A year ago Glean.js was just started. Thanks to Bea's tireless work it's now nearly feature-complete compared to the other Glean SDKs and used in production in applications & web extensions and soon even used to instrument websites. Next year Bea aims for a proper stable v1.0 release and hopefully more use across different products. It's a real alternative for those platforms where the initial set of SDKs don't cut it.
Glean surely is becoming the one telemetry solution across Mozilla products.
Tooling: GLAM, Dictionary, Looker
These are the tools I'm much less directly involved in, but they make up an important part of the Glean ecosystem. After all these are where users actually get to analyze at the data they collect.
GLAM currently only serves data for Firefox Desktop using legacy telemetry data as well as Firefox for Android using Glean data. Things are in place to enable more Glean-powered products soon, once we iron out some details around data expectations from applications.
The Glean Dictionary saw near-weekly releases and went from "promising prototype" into "valuable production tool" this year, thanks to a lot of work from wlach and linh.
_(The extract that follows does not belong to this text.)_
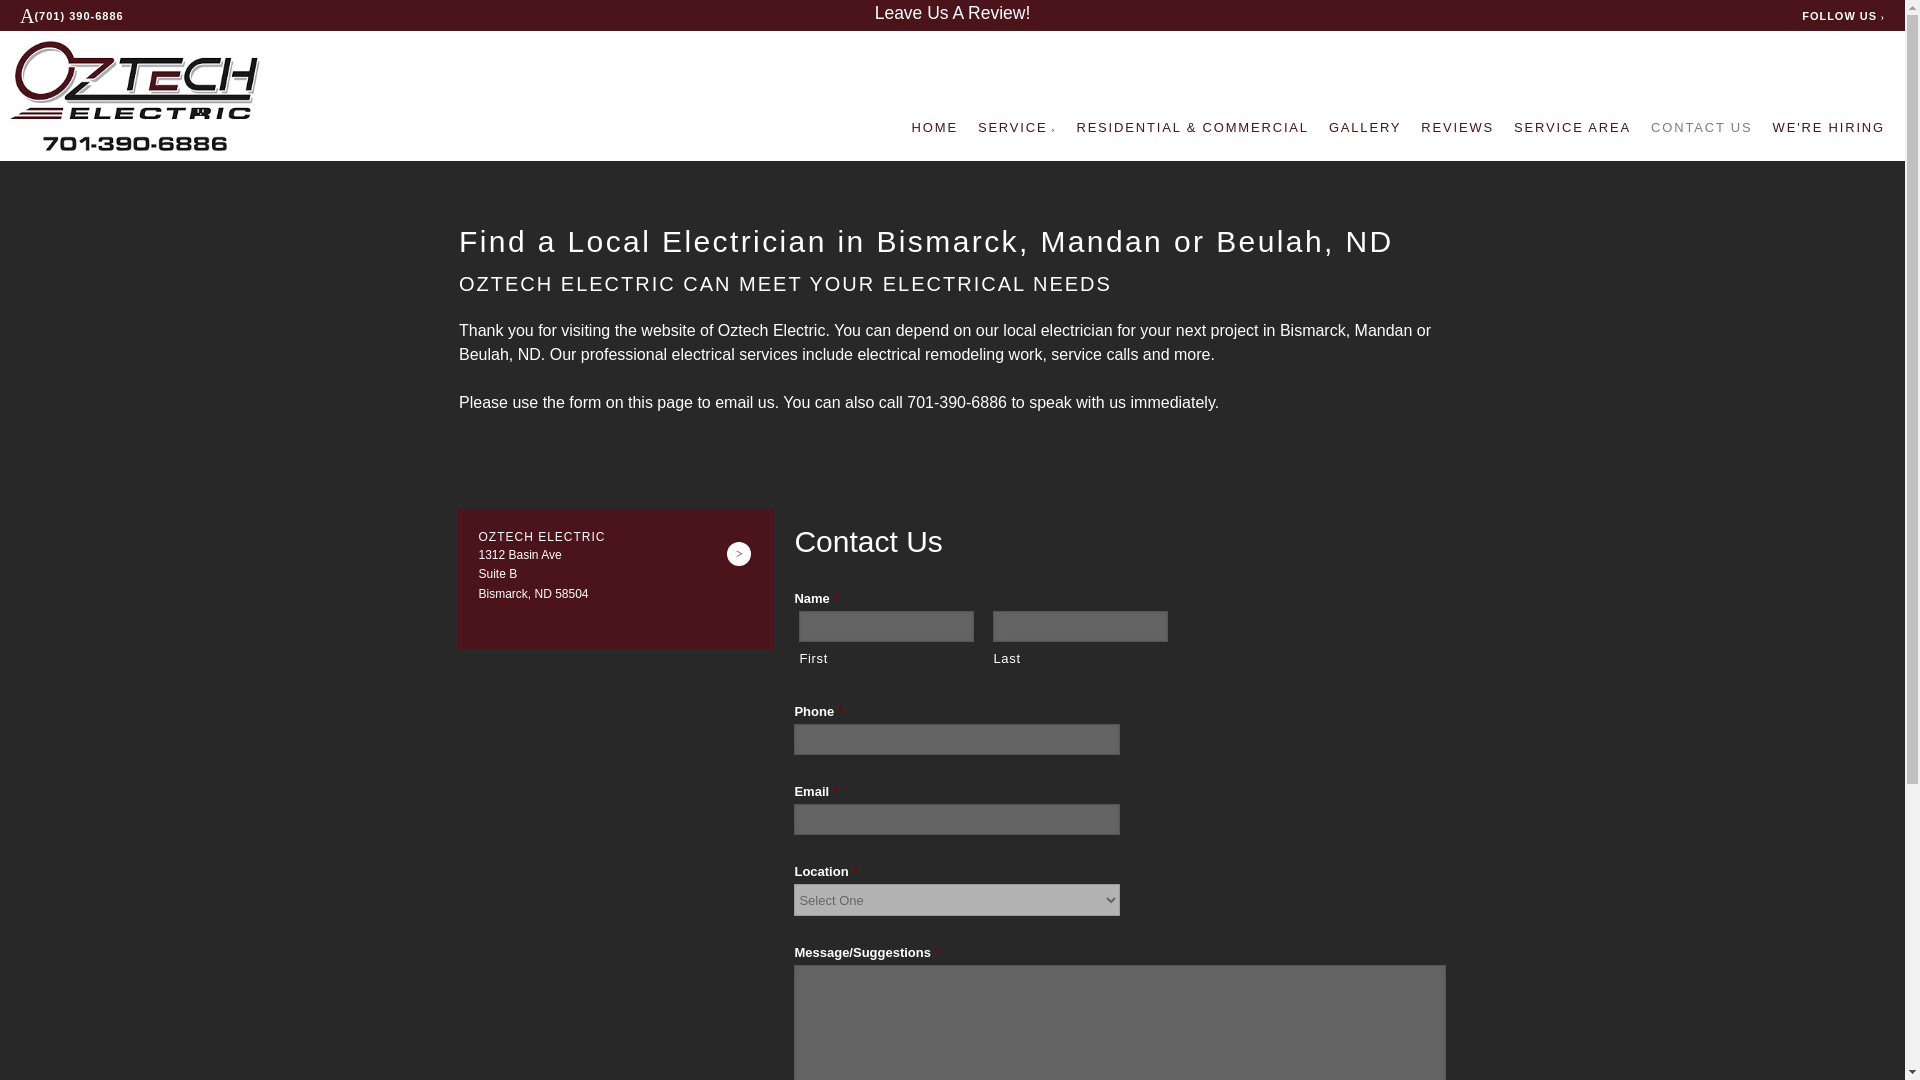  Describe the element at coordinates (1572, 128) in the screenshot. I see `SERVICE AREA` at that location.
It was the basis of several initiatives such as metric annotations and tagging support. These things will be helpful to make data at Mozilla more discoverable and better documented.
The primary tool for analyzing data at Mozilla is now Looker. Folks have been very busy making more and more data accessible to both data experts and non-experts alike1. Glean data is (more or less) automatically available in Looker explores, for example event counts. Instead of bringing up ad hoc dashboards for initiatives when needed we can usually recommend that people just build things in Looker. That has the major advantage that exploration beyond what the dashboard summarizes is just one or two clicks away. I'm excited to shift my own use away from fiddling around with SQL to more approachable explores & dashboards, even for one-time analysis.
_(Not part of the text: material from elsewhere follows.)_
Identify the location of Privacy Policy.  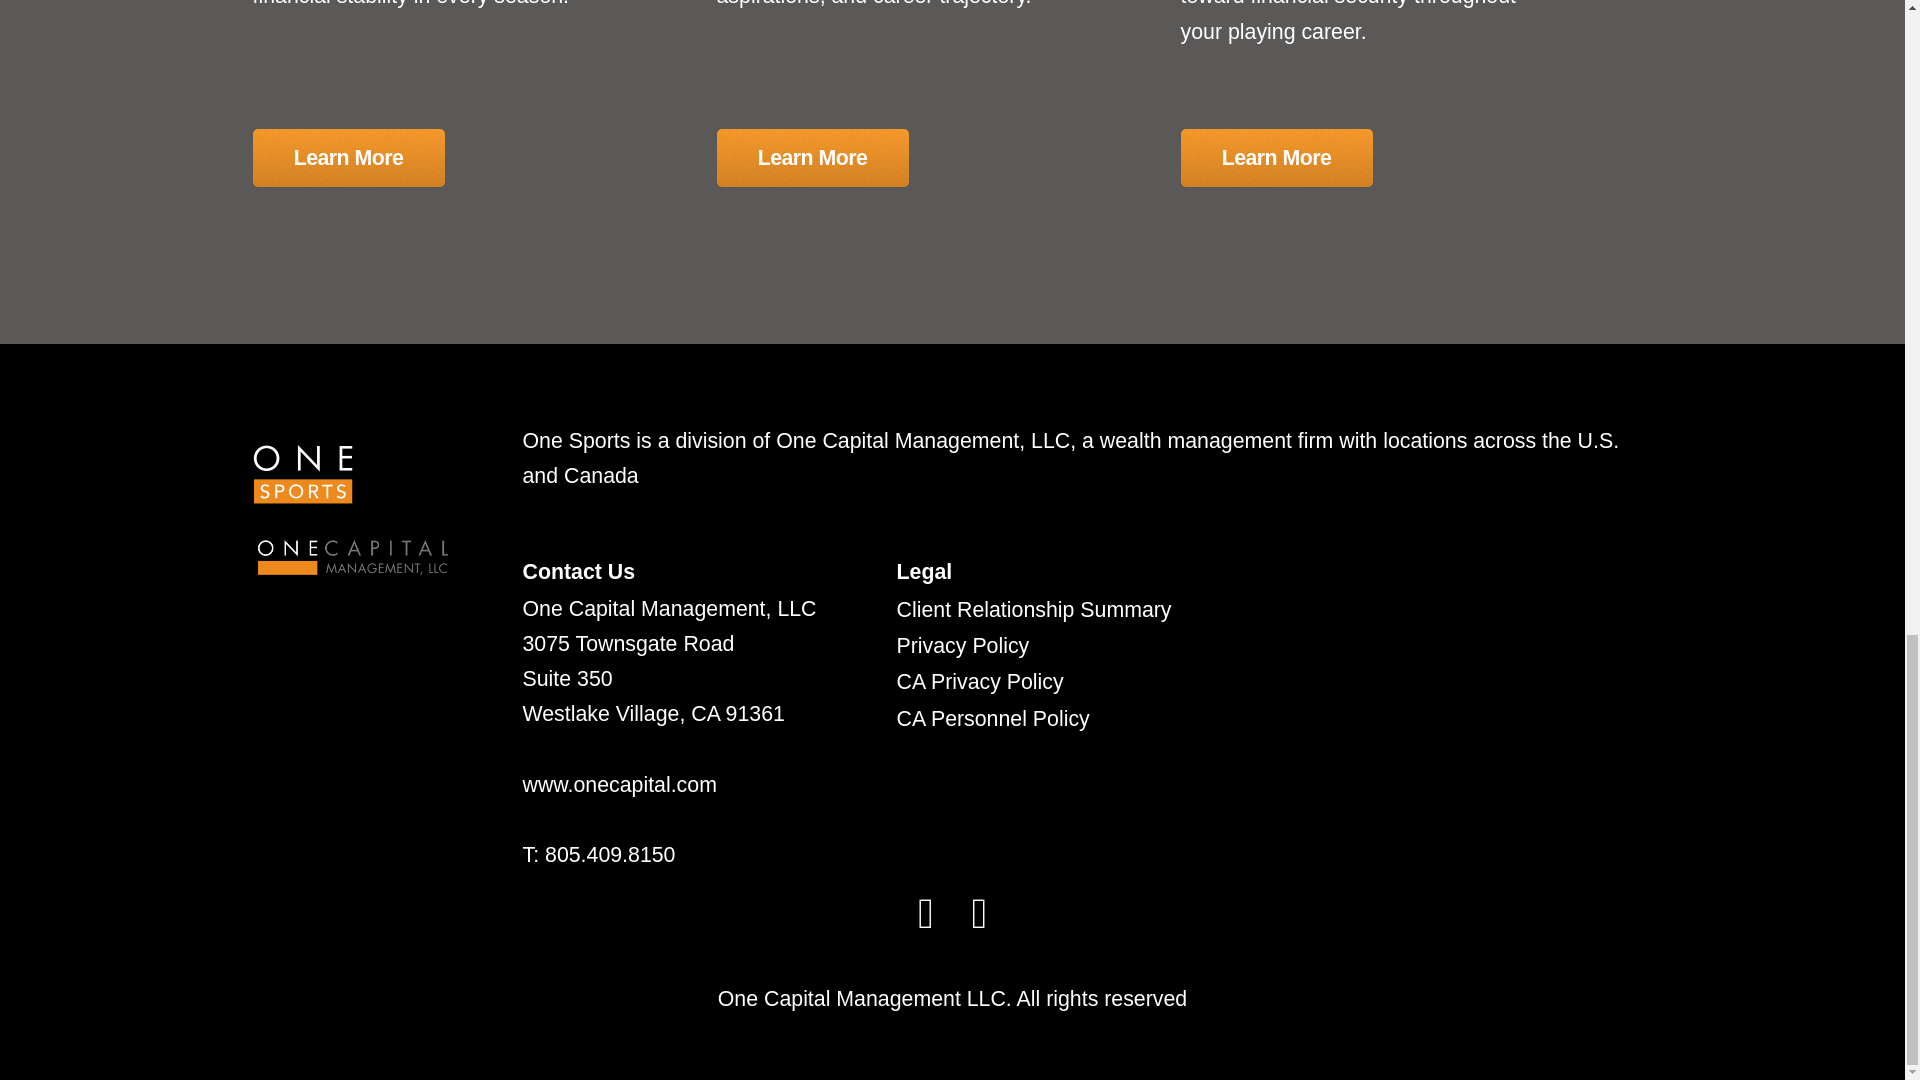
(962, 645).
I'm saving an outlook on the next year of Glean for some other time. I called out some areas of work above that will see more work next year, and then there's also new projects & ideas coming up. I still plan to continue work on Glean for the vast majority of my time.
The This Week in Glean series is going into winter hiatus until January 2022. Thanks to everyone who contributed to This Week in Glean blog posts in 2021:
Alessio, Travis, Chutten, Bea, Raphael, Anthony, Will.
And of course thanks to everyone who contributed to Glean and the wider ecosystem around it.